Timing! Not just the time on the wall clock but biological time. Your “circadian state” at the moment of dosing. Of course, that could matter, and if it could matter, why not keep track of it? Why not control for it when you’re trying to understand why your trial succeeded or failed?
When we talk about circadian medicine, or chronomedicine, or chronotherapy, what we’re saying is that the fact that your body changes over the course of the day implies that medicine—treatment efficacy, treatment side-effects—could change too. Not for every drug, not for every target. But with half the genome regulated by the circadian clock, aiming for precision in medicine without thinking about circadian rhythms feels like trying to hit a target with an arrow without thinking about the direction of the wind. Rhythmicity shouldn’t just be an afterthought; it’s the medium of our existence.
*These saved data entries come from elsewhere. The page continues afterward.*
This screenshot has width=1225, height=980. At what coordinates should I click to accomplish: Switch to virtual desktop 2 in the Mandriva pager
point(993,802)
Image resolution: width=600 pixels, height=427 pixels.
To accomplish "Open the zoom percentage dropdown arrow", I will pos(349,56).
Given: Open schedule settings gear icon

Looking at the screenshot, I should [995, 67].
Take melatonin, the hormone for night that gets naturally produced once per day in our bodies, as driven by our circadian clock. Melatonin isn’t slightly elevated at some times versus others. It’s absent, and then it’s there. It’s like this:
So one way your body changes radically over the day is in how much melatonin is gushing through your bloodstream. This is one way of thinking about “what time your body thinks it is.” Want to know an example of a drug that does different things to you depending on what time your body thinks it is?
(Drum roll, please.)
Melatonin, as the pill you can buy in the U.S. at a convenience store, is a drug where we actually have a pretty good idea of how it operates if you dose with it at different biological times. In a sense, we know its “efficacy curve.”
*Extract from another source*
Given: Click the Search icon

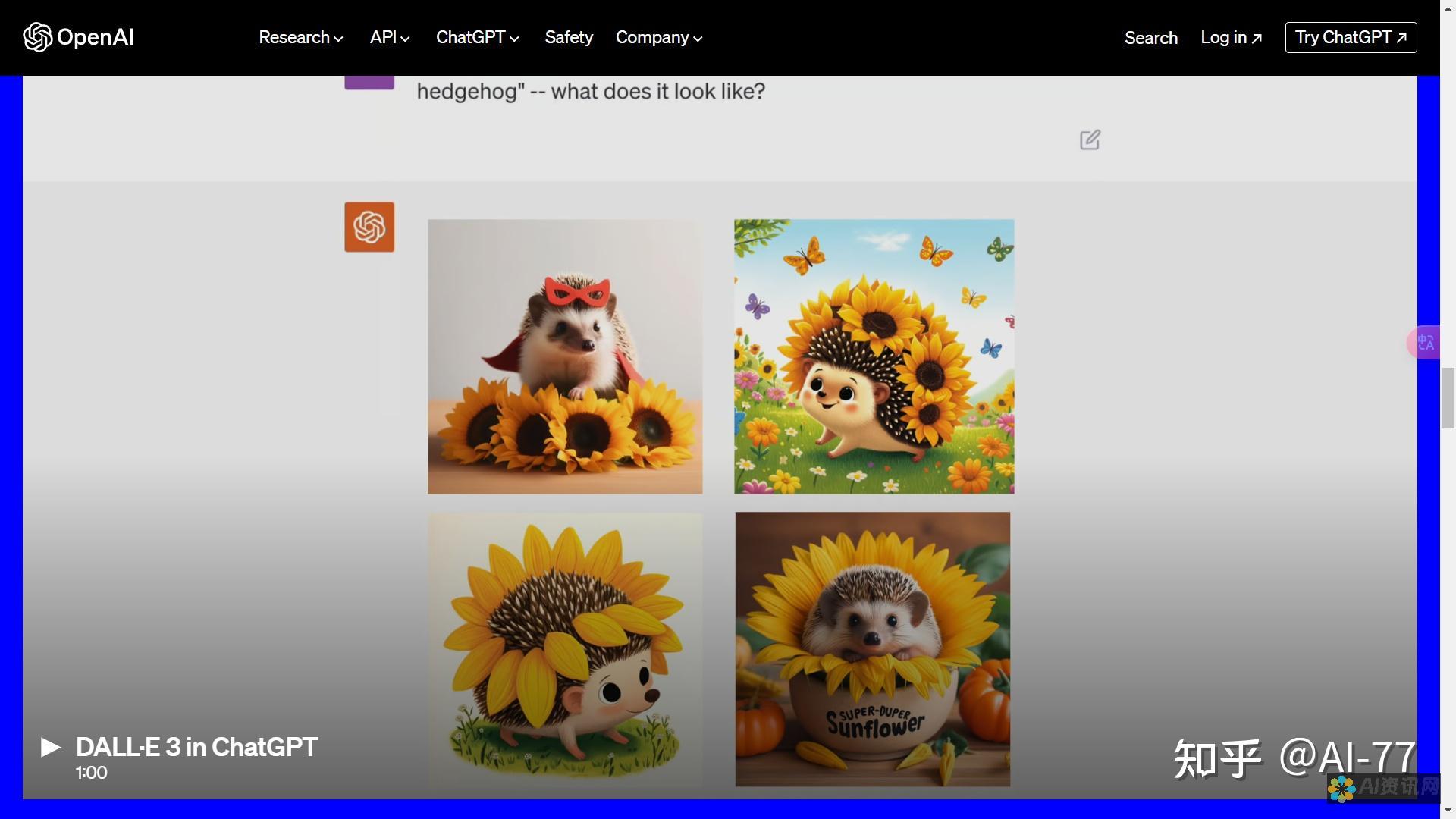Looking at the screenshot, I should [x=1151, y=37].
There are some times when pill-based melatonin acts to speed up your body’s circadian clock, and there are other times when it does the opposite and slows your body’s clock down. Its efficacy curve looks something like this:
There’s a somewhat funny punchline here which is that it’s possible to take melatonin at a time that should make it harder for you to fall asleep the next day (by way of slowing down/delaying your body’s natural rhythm for sleep). But more than that: if you dosed with melatonin randomly over the course of the day and looked to see what effect it had—namely, how much it sped up or slowed down your clock, in aggregate—you wouldn’t see one. The effect would be washed out because the times it was speeding up your clock would be counteracted by the times it was slowing things down.
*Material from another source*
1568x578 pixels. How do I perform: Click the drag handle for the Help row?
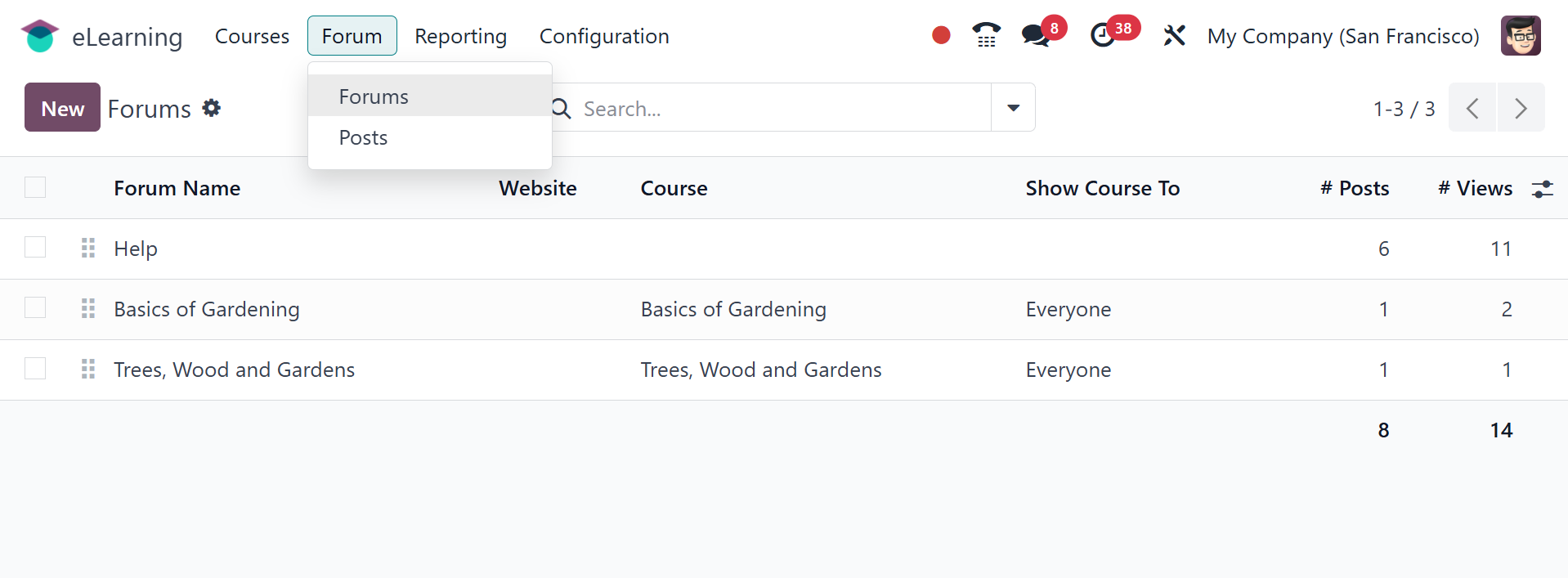[88, 248]
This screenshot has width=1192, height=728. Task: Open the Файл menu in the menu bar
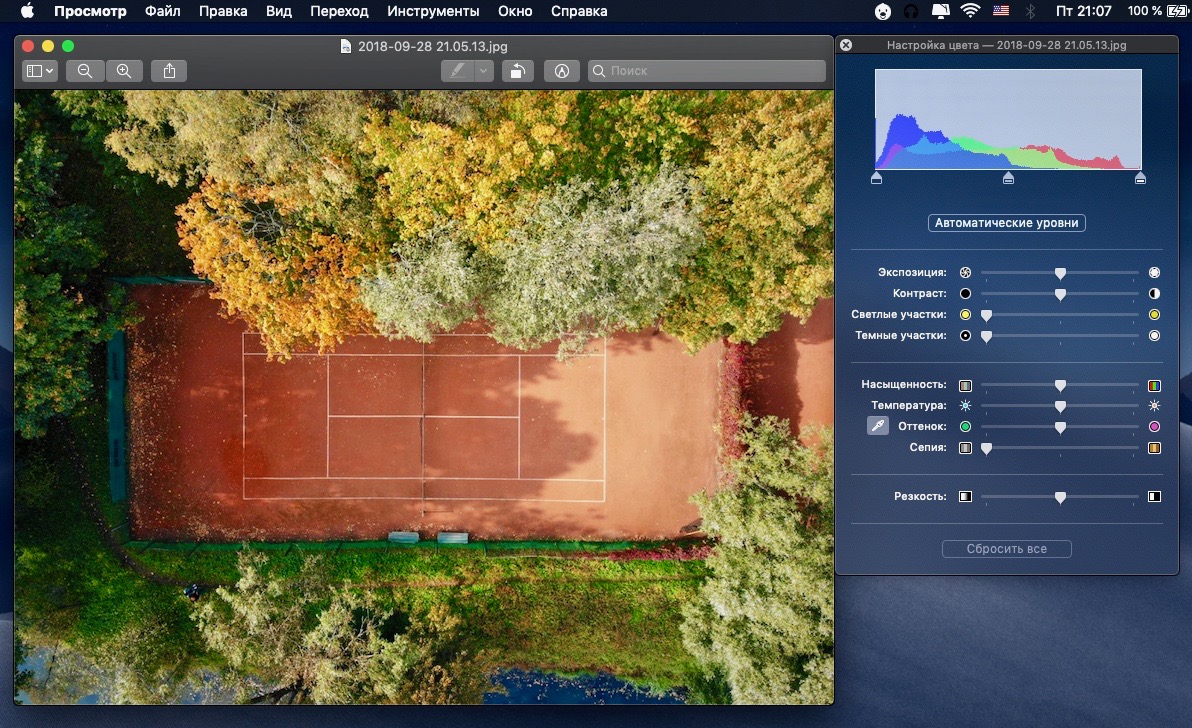[163, 11]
Of course, most people aren’t going around taking melatonin during the hours where it slows your body’s clock down. But some people sure are! People who have irregular schedules; people who’ve recently crossed time zones; people who work nights. All of these people are playing “what will melatonin’s effect be” roulette every time they pop a pill because they’re ignoring the importance of circadian time. They’re trying to hit the target but not paying attention to the wind.
There is, of course, a very simple answer to “why not keep track of circadian timing” in clinical trials and research, which is that most experimental measures of circadian time are massively painful to get. Nobody running a clinical trial is going to want to ask participants at scale to come sit in the dark for six to 24 hours spitting into tubes to identify their dim light melatonin onset, the gold standard biomarker for circadian time. Not only does that quickly become logistically infeasible—it’s also prohibitively costly.
Here’s where we come in. Arcascope’s technology removes the need for invasive circadian tests in large scale studies: predicting hidden internal quantities, like when your naturally produced melatonin is going to start to rise, from noninvasive measures, like long-term time series of signals from your phone and wearables.
Let’s start by helping people figure out what melatonin, or light, or a workout is going to do to their body at different times. But let’s get to a place where we don’t have to wonder if timing could have made the difference in a failed trial: making tracking timing in clinical trials and research the standard.